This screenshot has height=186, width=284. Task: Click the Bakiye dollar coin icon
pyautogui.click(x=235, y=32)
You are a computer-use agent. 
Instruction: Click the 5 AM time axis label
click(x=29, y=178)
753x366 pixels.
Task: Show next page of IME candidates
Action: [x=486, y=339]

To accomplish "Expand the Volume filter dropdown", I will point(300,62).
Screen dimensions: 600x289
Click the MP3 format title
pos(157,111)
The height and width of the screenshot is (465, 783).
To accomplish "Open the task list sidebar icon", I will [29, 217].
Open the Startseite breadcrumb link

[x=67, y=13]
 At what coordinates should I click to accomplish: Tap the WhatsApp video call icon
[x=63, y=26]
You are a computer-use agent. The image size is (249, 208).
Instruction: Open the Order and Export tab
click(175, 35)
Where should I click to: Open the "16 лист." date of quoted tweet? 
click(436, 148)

^^^^^^^^

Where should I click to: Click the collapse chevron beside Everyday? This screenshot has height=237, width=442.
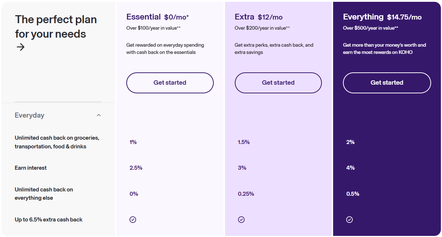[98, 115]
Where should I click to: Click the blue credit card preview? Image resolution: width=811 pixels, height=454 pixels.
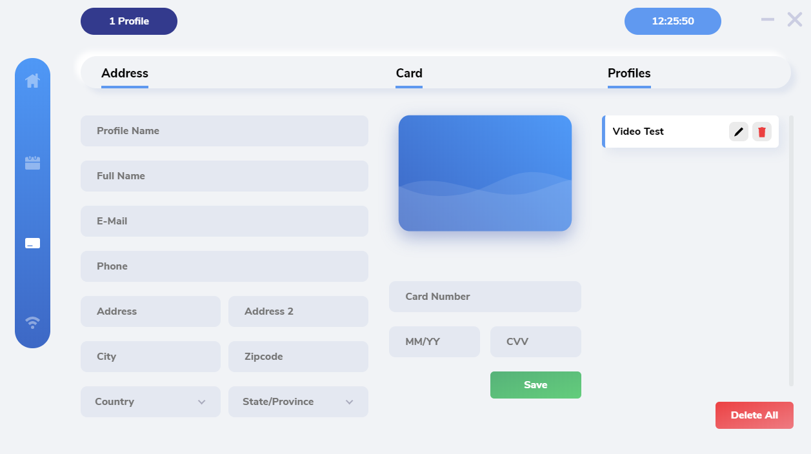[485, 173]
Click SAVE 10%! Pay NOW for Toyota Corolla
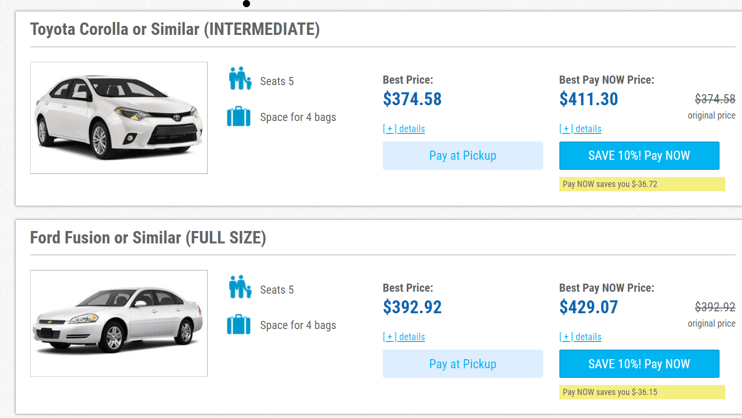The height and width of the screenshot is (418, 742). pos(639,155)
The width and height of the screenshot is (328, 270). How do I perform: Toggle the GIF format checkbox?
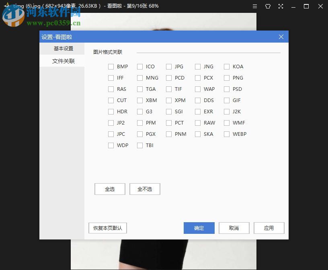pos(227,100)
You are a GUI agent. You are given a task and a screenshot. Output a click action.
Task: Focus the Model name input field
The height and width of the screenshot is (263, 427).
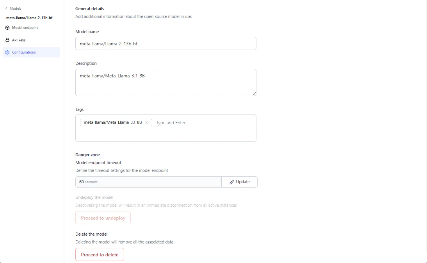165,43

^^^^^^^^

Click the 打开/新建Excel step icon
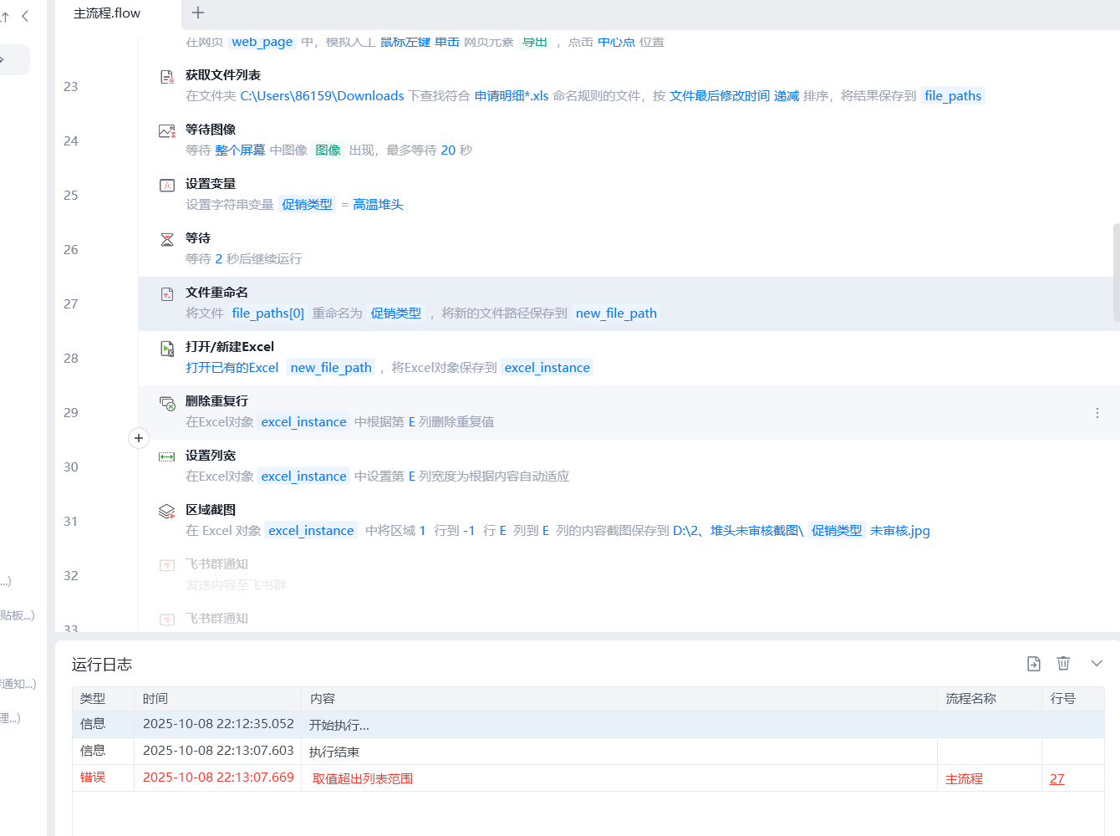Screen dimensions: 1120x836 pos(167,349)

^^^^^^^^

[Exercise] Which lines in the records contain the word "agent"? Copy each one.

[Task result]
You are a computer-use agent. 
You are a computer-use agent. The image size is (249, 208).
You are a GUI agent. You are given a task and a screenshot. Output a click action.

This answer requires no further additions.